- _Passage_

□ □ □ □ □

Environmental Karma is the way the physical world shows up. The calm and quiet surroundings. The friendly people around you. The blossoming flowers. All of that is environmental karma. When things in your environment like air pollution or a tsunami are causing you suffering, that is all a result of negative karma. When things work harmoniously and smoothly, that’s also karma, just a positive one. 

So, that’s how the four ways karma ripens. That you are born a human, the family that you were born into, the family and friends who met along the way - those that were helpful and those that harmed, the way your tendencies show up and how the physical world around you is, that’s all a result of our actions in the past. They are the cause for it.

You Are The Boss - Venerable Robina Says

“You are the boss,” says Venerable Robina. Not anyone else, not even the Buddha. The Buddha teaches a way out of the dark into the light, but we have to walk it ourselves. He is like a doctor. You go to the doctor and she tells you that this is your affliction and this is the remedy. That’s it. You are the one who has to take the remedy and do the actions she recommends.

Venerable continues: “So if I am the boss of my own present experience, if I am the cause of it, then indeed I can be the cause of my future experiences - which is why you should then check up: do I like this life? Do I like the people punching me in the nose? Do I like having people being angry at me? Do I like being depressed and angry and jealous and poor and living in an ugly environment and all polluted or horrible? No, I don’t. Then, okay, there must be causes of this; what were they?” And then we simply don’t do them again.

Just like you wouldn’t continue eating or drinking or inhaling a certain substance after you learn that it is poisonous for your body. It may be hard to change that habit, but it’s the only logical thing to do. And you change your habit, once you truly see the harmful results it has had for you or for someone else.

Example of How Past Action of Killing Ripens

In the class notes, Robina gives an example of the four ways that past action of killing (whether it’s killing humans, catching fish or swatting mosquitoes) would ripen. I recommend referring to her work for more details but in summary she says, paraphrased:

If past action of killing ripens at the time of death, then one gets born into a very suffering type of life - that in the animal realm or spirit. We got born as a human so it was the morality that ripened at the time of death.

□ □ □ □ □

- _Given information_
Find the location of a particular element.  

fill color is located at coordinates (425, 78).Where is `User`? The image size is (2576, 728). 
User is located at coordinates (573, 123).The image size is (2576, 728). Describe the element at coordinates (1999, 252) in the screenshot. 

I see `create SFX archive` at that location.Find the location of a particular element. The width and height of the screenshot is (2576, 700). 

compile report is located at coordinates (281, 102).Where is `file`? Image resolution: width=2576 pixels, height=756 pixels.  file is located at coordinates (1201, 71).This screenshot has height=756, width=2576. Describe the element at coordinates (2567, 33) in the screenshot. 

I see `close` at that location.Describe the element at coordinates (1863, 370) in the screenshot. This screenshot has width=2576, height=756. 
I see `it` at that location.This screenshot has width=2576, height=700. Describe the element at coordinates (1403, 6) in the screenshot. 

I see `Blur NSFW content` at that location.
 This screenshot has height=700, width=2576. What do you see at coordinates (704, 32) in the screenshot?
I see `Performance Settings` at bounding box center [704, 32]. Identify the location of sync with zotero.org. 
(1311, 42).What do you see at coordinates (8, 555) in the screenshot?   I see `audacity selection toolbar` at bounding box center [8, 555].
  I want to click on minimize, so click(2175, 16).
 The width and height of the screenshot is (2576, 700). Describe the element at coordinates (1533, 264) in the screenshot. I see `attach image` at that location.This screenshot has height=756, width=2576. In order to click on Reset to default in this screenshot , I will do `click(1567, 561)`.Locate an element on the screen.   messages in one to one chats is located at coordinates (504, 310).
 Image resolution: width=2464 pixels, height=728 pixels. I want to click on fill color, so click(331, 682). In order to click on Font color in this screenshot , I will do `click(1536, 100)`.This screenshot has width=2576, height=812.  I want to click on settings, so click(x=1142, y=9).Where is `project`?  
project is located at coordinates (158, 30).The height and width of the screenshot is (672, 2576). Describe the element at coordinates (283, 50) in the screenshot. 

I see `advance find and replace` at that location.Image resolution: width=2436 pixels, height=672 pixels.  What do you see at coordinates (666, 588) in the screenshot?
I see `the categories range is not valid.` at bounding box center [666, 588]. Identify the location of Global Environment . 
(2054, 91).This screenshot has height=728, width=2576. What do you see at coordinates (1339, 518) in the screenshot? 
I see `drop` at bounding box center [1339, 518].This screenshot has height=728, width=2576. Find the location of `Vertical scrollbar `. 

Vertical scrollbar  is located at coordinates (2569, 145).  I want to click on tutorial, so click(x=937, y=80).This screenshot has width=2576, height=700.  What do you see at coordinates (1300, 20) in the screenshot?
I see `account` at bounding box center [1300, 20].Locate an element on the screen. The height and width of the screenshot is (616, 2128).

□ □ □ □ □

- _Tasks to complete_
A – In the karma passage, who is the Buddha compared to?
B – Carry the karma passage forward from its final sentence.
The records are separate material and have nothing to do with the karma passage.

- _Expected results_
A – A doctor.

B –
The second way the karma of killing ripens is as a tendency to kill. Robina points out that lots of humans kill as they have the tendency to keep killing. 

The third way that killing ripens is called an experience similar to the cause, so it’s that we get killed or we die young or get sick. Venerable says, “..anything that’s an experience where we get the opposite of health or the opposite to the length of life is the result of harming or killing”. 

The fourth way, the past action of killing ripens is the environmental karma - it’s an environment which instead of nurturing us, harms us. Polluted water, polluted air - these are results of past actions of killing.

Two Levels Of Practice 

So now that we can identify the causes of the problem we know how to fix them. The main cause of our suffering is karma and delusion and it boils down to delusion. Delusion means here not being aware of Karma being at work all the time, impersonally, non-judgmentally, like a law of physics. Because of delusion, we do negative actions and harm ourselves and others. 

How do we practice? In these two levels:

  1. First level is in relation to delusion - On the daily level, we refrain from creating more negative karma. As Venerable says, “So if someone punches you in your nose, you at least protect your mind to not create more negative karma in day-to-day life...That’s our ongoing, everyday practice, watching our body, speech and mind like a hawk every minute.” This is non-reaction to negative karma ripening.

  2. Second level is in relation to existing karma - There are already countless past seeds that are in our mind, already sitting in our mind. We need to get ahead of the curve and purify them before they ripen. Here the purification practice that comes into play. Part of purifying old bad karma is creating new, good karma. We tune our intention of anything we think, say or do to the Wholesomeness Channel: no greed, no ill will, no harm.

Working With Laws Of Nature

Karma is not about reward or punishment. It’s a natural law.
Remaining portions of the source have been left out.